## TASK OBJECTIVE
Show every line of the records below that contains the word "return". Case matters.

## EXERCISE DATA
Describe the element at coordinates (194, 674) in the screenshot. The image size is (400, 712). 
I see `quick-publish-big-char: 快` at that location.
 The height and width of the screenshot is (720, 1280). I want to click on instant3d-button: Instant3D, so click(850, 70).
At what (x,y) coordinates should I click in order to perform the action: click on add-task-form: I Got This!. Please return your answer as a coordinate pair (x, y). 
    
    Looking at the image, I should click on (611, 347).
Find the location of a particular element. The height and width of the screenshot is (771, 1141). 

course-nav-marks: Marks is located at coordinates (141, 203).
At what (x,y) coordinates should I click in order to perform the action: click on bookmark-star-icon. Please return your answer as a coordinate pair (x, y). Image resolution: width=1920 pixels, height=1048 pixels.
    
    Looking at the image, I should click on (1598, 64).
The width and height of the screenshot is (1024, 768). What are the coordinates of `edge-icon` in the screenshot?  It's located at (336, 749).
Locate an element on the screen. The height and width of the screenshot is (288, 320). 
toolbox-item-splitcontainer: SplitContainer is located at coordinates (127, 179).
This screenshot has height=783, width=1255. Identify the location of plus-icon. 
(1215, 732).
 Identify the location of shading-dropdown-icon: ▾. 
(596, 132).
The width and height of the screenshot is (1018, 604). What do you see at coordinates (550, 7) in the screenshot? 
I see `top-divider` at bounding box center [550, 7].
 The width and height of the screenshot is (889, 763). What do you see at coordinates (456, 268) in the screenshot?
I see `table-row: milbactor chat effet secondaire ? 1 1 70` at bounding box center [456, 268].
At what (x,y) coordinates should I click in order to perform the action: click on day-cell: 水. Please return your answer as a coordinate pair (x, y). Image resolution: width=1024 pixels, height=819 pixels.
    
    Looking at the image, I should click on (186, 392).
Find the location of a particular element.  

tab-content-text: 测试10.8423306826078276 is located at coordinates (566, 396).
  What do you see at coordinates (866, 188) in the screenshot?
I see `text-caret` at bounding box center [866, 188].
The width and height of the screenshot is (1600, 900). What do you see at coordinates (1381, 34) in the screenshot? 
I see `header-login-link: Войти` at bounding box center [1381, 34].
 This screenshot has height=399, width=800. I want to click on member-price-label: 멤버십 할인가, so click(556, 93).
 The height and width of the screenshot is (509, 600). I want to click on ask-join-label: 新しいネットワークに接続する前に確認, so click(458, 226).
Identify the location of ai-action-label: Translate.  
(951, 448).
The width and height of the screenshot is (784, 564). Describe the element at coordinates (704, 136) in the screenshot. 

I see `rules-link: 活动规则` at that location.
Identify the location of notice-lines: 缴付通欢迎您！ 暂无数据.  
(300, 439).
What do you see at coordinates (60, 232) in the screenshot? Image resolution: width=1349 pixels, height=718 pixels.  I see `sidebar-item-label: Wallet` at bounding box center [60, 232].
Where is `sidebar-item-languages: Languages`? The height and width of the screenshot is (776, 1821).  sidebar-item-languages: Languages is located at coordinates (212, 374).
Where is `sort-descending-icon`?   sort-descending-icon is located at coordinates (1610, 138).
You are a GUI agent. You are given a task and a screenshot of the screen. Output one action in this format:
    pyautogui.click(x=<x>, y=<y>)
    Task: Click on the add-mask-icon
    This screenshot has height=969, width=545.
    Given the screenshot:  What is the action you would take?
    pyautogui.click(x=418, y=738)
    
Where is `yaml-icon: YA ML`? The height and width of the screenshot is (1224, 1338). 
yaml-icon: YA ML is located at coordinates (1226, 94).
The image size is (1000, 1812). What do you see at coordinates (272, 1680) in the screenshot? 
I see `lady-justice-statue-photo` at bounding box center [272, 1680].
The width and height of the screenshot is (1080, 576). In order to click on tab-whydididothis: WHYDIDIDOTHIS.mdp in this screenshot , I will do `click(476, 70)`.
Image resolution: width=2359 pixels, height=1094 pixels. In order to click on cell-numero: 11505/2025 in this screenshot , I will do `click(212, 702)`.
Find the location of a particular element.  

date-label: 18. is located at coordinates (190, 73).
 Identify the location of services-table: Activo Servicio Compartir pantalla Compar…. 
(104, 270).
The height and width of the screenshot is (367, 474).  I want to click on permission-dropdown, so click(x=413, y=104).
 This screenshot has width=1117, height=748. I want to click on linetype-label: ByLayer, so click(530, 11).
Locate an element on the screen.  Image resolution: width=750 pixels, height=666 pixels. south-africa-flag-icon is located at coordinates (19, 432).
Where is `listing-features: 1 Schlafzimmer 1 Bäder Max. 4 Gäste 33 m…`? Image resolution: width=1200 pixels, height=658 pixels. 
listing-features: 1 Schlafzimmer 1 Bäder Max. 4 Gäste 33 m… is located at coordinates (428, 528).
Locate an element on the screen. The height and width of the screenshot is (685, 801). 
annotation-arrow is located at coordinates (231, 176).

## RESULT FOR THIS TASK
At what (x,y) coordinates should I click in order to perform the action: click on add-task-form: I Got This!. Please return your answer as a coordinate pair (x, y). 
At what (x,y) coordinates should I click in order to perform the action: click on bookmark-star-icon. Please return your answer as a coordinate pair (x, y). Image resolution: width=1920 pixels, height=1048 pixels.
At what (x,y) coordinates should I click in order to perform the action: click on day-cell: 水. Please return your answer as a coordinate pair (x, y). Image resolution: width=1024 pixels, height=819 pixels.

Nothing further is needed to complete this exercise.